Two key questions arise from all this.
Firstly, what causes us more grief here in the west, the drugs trade or terrorists? When you add everything together, the crime, the murders, the pressures on the health services, the family breakdowns, the whole kit and caboodle, I’d say it’s the drugs trade. And the irony is that the war on terror has increased the availability of heroin, big time.
Secondly, isn’t the War on Drugs an abject failure? Billions of dollars have been expended worldwide on disrupting the supply lines. The Americans even resorted to napalming coca fields in Colombia and paying the farmers to grow coffee.
Yet, the Garda Síochána estimate that they, and all other police forces, only intercept some 10% of the illegal drugs trade. Bertie Ahern candidly told the Dáil that “there was no intelligence involved” in the West Cork find, it was all a chance outcome of bad weather! Look at the quantities!! If it were a business in the private sector, the War on Drugs would be wound up long ago. Seriously! If a business only succeeded 10% of the time its shareholders would have the executives’ asses for breakfast!
This isn’t to point a finger at the customs and excise and police personnel. They do what they can in the circumstances. But if policies don’t work over a generation, maybe it’s time to think of another way to deal with the problem.
On the demand side, maybe it’s time to be more honest, to accept that a lot of people actually want to take drugs.

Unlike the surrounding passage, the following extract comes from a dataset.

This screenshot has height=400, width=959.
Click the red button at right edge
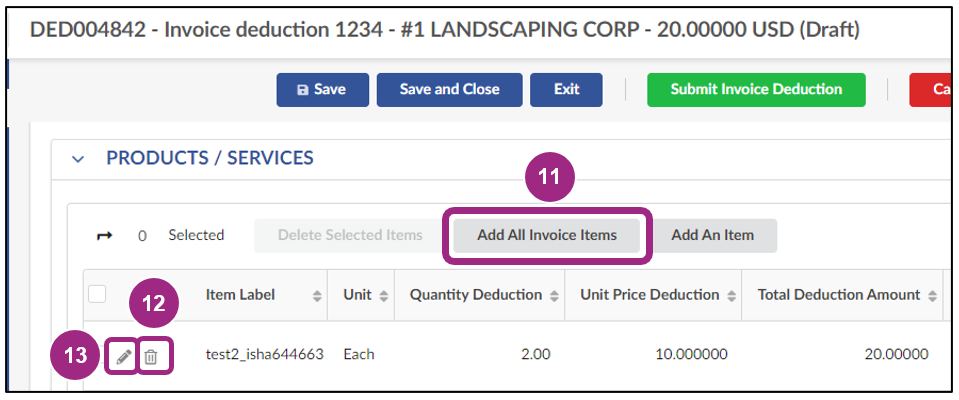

And that’s apart altogether from the significant numbers who use and abuse prescription drugs.
So how do you control that? They say that in a modern city you’re never more than five metres from a rat. Likewise, you’re never more than 100 metres from a dealer. When one dealer goes down there’s five ready to take over. So, how do you change from a situation where anyone buying recreational drugs is complicit in an illegal industry, is contributing to the profits of gangsters and murderers?

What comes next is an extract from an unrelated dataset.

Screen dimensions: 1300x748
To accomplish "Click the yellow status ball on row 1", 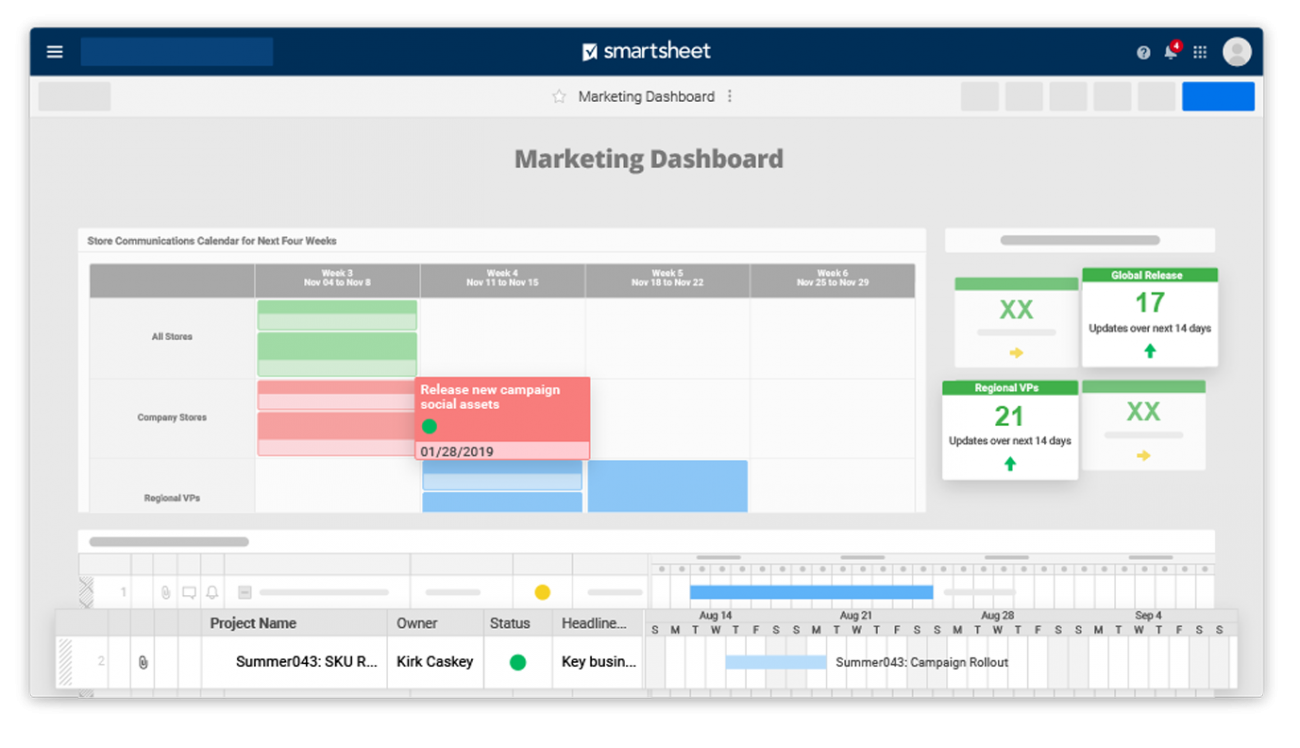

Well, either you keep on getting your ten per cent or you regulate, as we do with alcohol, one or the other.
On the supply side, when you remember how much effort is put into disrupting supply, and yet we now know that we’re flooded with coke and heroin, maybe the emphasis should shift to gaining control of the supply, that is to say buying it and letting it be sold through a regulated system, again like alcohol.
Regulating the drugs market isn’t a soft option, it isn’t a surrender to thugs and monsters. It's how you take them out of the game. When Prohibition ended in America it took the bootleggers out of the equation.
Some gangsters would disappear. Others would move to other crime areas about which there is less ambiguity in public attitude and public behaviour. All could be pursued, both for crimes and for taxes owed.
Controlling the sale and consumption of drugs, regulating their strength and purity and quality and then taxing them and using the tax take to help people know about the drugs they take – like that coke isn’t just a fun thing, in the wrong circumstances it can be a very dangerous drug indeed – represents as viable an option as accepting that you’re only going to nail 10%.
People are very ambivalent on drugs. They hate the crime and drug culture, they loathe the gangs, they fear the murdering and viciousness and anti-social behaviour. They want an end to all that.
But an awful lot of people also take illegal drugs. An awful lot of people contribute to the coffers of the drug barons.
Collectively, we’re trying to have it both ways and at the end of the day you can’t do that. The drugs issue is just too big for us to keep looking the other way, to keep thinking at enforcement level that if we get 10% of the illegal trade that this is somehow satisfactory and at individual level that one’s own little stash doesn’t count.
International delusions regarding the war on drugs are reaching their sell-by date. Doing it better is going to require another way. It’s not one that we can start ourselves. But it’s one where we can start the ball rolling.